- Retirement Presentation with a model figure dressed in the pressure suit Grimshaw designed
- Born: 6 August 1904 Hanover Square
- Died: 16 December 1987 (aged 83) Surrey

= Helen Grimshaw =

British aeronautical engineer and pioneering G-force-pressure suit designer

Helen Grimshaw OBE (6 August 1904 – 16 December 1987) was a British aeronautical engineer and pioneering G-force-pressure suit designer.

==Early life and education==
Helen Grimshaw was born in Hanover Square, London, but grew up in Surrey. Grimshaw was the daughter of a civil engineer and educated at the Francis Holland School. She attended the University of London in 1924, where she studied civil engineering, graduating in 1930 with a BSc (Special) Engineering. She was the first woman to apply to and join the Institution of Civil Engineers as a student on 13 January 1925 and became an associate member the following year. Grimshaw graduated from University College London in 1930 with a BSc (Special) Engineering and returned for another year to get practical training in the engineering workshops. She completed her PhD there in 1936.

==Career==
Grimshaw spent her career working at the Royal Aircraft Establishment (RAE) Farnborough.

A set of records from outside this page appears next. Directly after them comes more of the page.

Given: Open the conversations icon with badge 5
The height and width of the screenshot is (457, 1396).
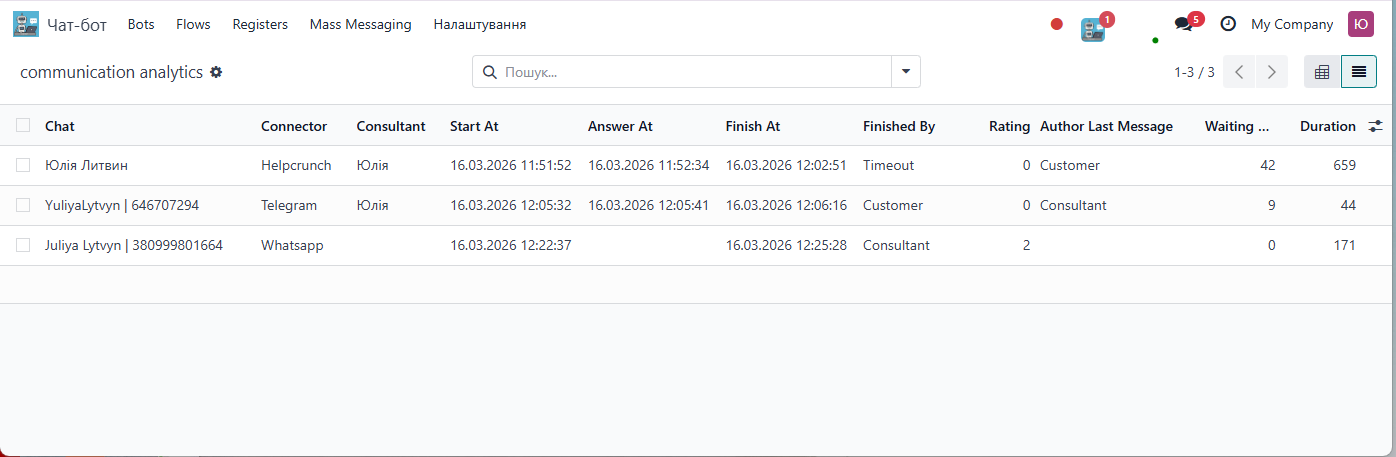Looking at the screenshot, I should tap(1184, 24).
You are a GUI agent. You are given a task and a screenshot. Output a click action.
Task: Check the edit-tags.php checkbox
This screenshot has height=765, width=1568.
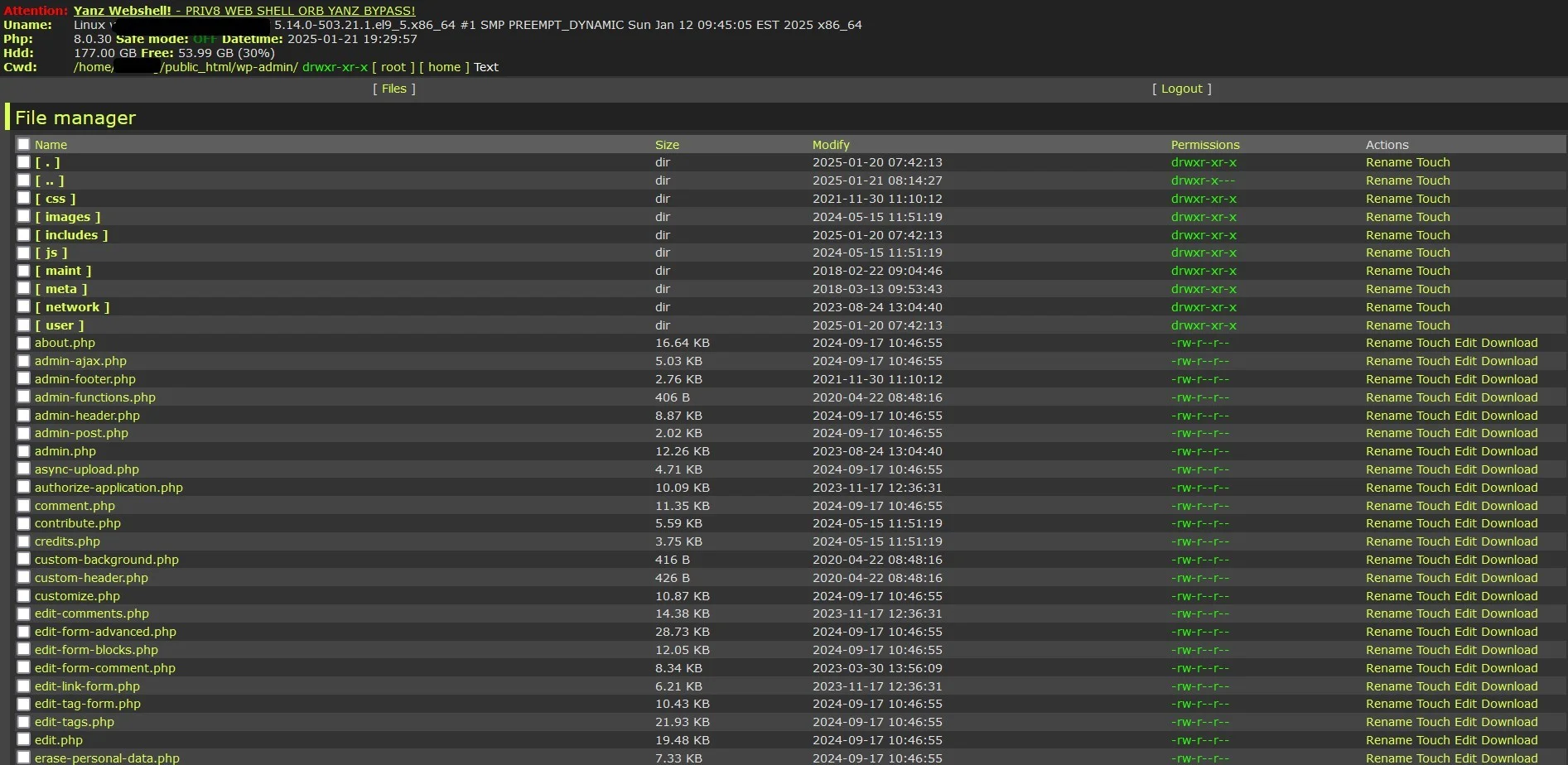coord(23,721)
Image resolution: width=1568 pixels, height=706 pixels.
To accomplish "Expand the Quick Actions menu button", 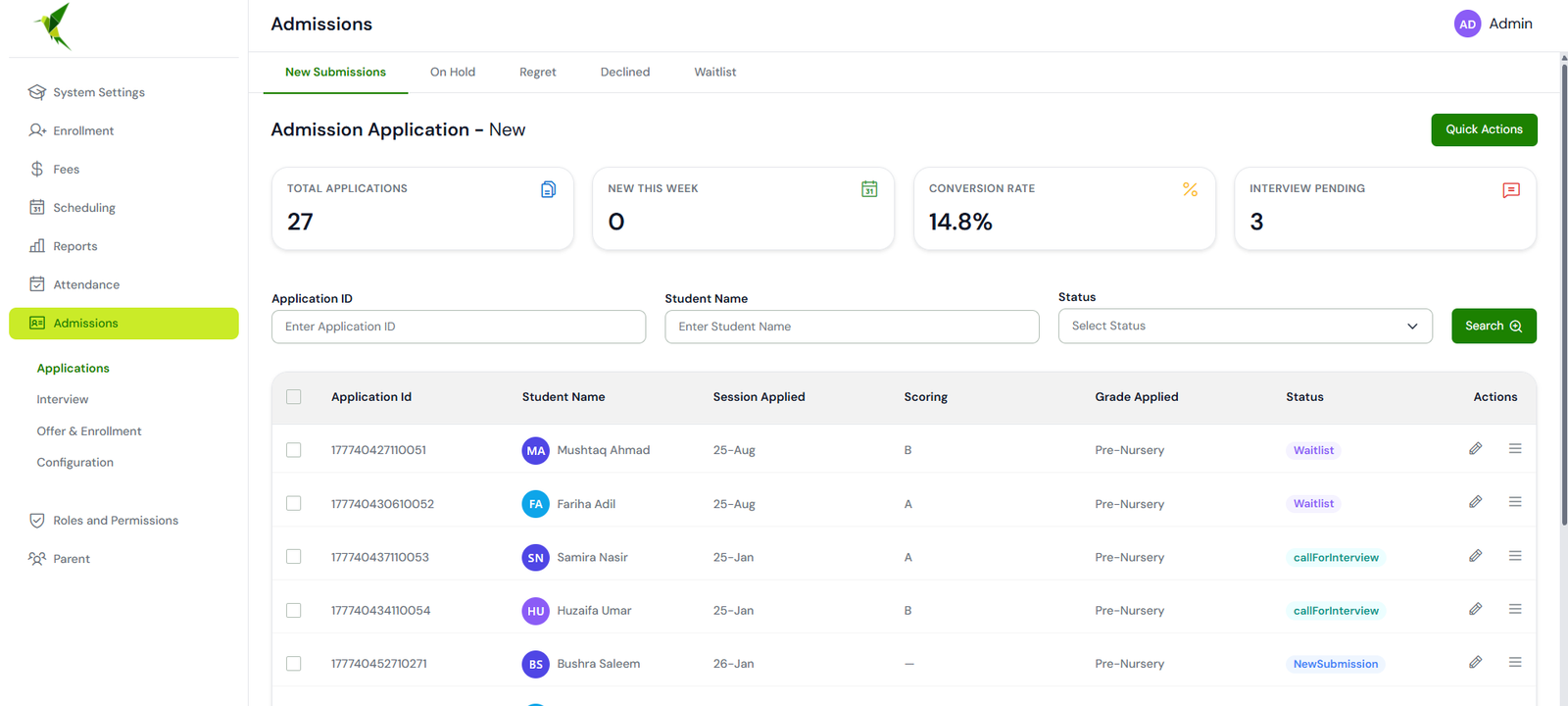I will click(1484, 129).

She joined them in 1937 in the instrumentation department working on de-icing equipment, oxygen equipment, pressure suits and the flight testing of instruments and other safety equipment. She worked on the team to achieve the world altitude record with Flight Lieutenant M.J. Adam in the Bristol Type 138. Grimshaw took over the flight test programme in 1941. The team worked on parachute development. She worked on manuals for the safe use of gliders. She was offered the opportunity of flying lessons and in 1947 she made a solo flight in a twin-engined Oxford.

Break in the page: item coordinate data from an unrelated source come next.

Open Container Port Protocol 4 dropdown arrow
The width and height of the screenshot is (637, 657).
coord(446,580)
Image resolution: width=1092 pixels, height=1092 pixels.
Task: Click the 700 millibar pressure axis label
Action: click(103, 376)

Grimshaw spent 1953–61 at the RAE's headquarters office and returned as the RAE Project officer on the full pressure suit in 1961. The suits were intended to allow pilots to withstand the effects of gravity caused by the speed of the planes and the altitudes they traveled at. Grimshaw was later manager of the Personal Equipment Assembly Section in the Human Engineering Division. She retired in 1969.

==Recognition==
Grimshaw was given the RAeSoc Wakefield Gold Medal "for her outstanding work over many years on human engineering problems" in 1966 and then an OBE in 1969. She was appointed as the Research Liaison Officer to work with the new British Standards panel reviewing the field of protective clothing in 1968.

In addition to her work in Farnborough, Grimshaw was a member of the Women's Engineering Society for all her working life. She died in a nursing home in Surrey in 1987.